9.      Keeping Ailing Veterans At Home.  The Bergen (NJ) Record (1/4, Layton, 161K) said Paul Auerbach, a 60-year-old Vietnam vet who “lost his legs to a bone marrow disorder that he believes is related to Agent Orange exposure,” is “one of 51” New Jersey veterans participating in Veterans Directed Home and Community Based Services, a program that “helps veterans at risk of nursing home placement stay at home. The program…has been so successful that the federal government is expanding it to 28 states next year, state health officials said.”

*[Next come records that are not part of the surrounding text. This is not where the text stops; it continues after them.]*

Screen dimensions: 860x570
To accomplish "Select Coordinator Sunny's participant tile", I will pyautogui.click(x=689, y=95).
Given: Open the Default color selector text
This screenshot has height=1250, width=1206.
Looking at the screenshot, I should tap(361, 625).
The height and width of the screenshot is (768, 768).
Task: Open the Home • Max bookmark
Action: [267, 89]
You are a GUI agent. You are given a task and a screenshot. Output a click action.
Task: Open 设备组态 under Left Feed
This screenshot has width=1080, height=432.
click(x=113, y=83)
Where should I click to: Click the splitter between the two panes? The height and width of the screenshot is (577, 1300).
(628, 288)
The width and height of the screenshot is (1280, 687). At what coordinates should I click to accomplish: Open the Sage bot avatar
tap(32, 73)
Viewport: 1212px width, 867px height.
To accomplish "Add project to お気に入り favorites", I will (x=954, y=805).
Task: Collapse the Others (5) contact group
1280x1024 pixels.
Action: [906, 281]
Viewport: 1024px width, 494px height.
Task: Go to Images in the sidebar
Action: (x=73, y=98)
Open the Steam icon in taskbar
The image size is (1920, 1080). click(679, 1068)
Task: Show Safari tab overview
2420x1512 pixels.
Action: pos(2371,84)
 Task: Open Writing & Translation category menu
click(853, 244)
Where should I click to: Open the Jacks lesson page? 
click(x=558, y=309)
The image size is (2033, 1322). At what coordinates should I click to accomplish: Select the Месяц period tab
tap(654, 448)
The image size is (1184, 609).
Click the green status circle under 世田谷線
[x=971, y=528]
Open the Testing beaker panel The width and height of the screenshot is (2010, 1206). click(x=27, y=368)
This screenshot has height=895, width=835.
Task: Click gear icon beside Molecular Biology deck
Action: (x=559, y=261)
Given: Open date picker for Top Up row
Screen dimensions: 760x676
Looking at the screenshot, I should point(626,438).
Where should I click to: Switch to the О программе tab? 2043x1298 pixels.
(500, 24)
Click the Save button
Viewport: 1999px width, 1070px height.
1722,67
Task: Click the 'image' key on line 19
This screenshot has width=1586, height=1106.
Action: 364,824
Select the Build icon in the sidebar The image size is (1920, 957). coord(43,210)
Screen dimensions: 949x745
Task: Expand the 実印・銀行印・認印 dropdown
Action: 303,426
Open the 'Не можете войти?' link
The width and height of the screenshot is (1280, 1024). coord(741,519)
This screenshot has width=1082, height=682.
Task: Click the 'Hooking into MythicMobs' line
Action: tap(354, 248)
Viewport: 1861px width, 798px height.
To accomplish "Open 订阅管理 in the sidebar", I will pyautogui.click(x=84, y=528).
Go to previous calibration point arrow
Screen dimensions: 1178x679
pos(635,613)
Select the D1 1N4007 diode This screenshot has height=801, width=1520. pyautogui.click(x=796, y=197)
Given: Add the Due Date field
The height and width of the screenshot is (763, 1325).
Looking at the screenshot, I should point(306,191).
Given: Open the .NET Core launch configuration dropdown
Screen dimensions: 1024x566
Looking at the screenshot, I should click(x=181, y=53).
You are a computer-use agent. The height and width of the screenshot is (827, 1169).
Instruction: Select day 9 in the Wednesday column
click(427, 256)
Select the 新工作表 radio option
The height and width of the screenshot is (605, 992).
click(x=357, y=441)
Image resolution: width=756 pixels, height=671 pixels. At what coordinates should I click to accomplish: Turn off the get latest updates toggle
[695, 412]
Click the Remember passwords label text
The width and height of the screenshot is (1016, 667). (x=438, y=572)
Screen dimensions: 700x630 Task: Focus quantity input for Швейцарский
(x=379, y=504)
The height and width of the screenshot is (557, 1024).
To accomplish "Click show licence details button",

10.    “Fed Up” 82-Year-Old Held Alleged Thieves At Gunpoint.  The Wilmington (DE) News Journal (1/5, Brown) says 82-year-old veteran Joe Harper, who has “diabetes and leukemia, says” that while he does not agree, people “keep telling” him he is a hero for shooting “out a tire on a pickup truck loaded with stuff allegedly stolen at his house.” After Harper “held two men at gunpoint” until New Castle County police arrived, William G. Rafter and Mark Sturgill were “charged with felony theft and conspiracy.” Harper “said he hopes not to be a victim again, adding, ‘I’m fed up with all this thievin’.”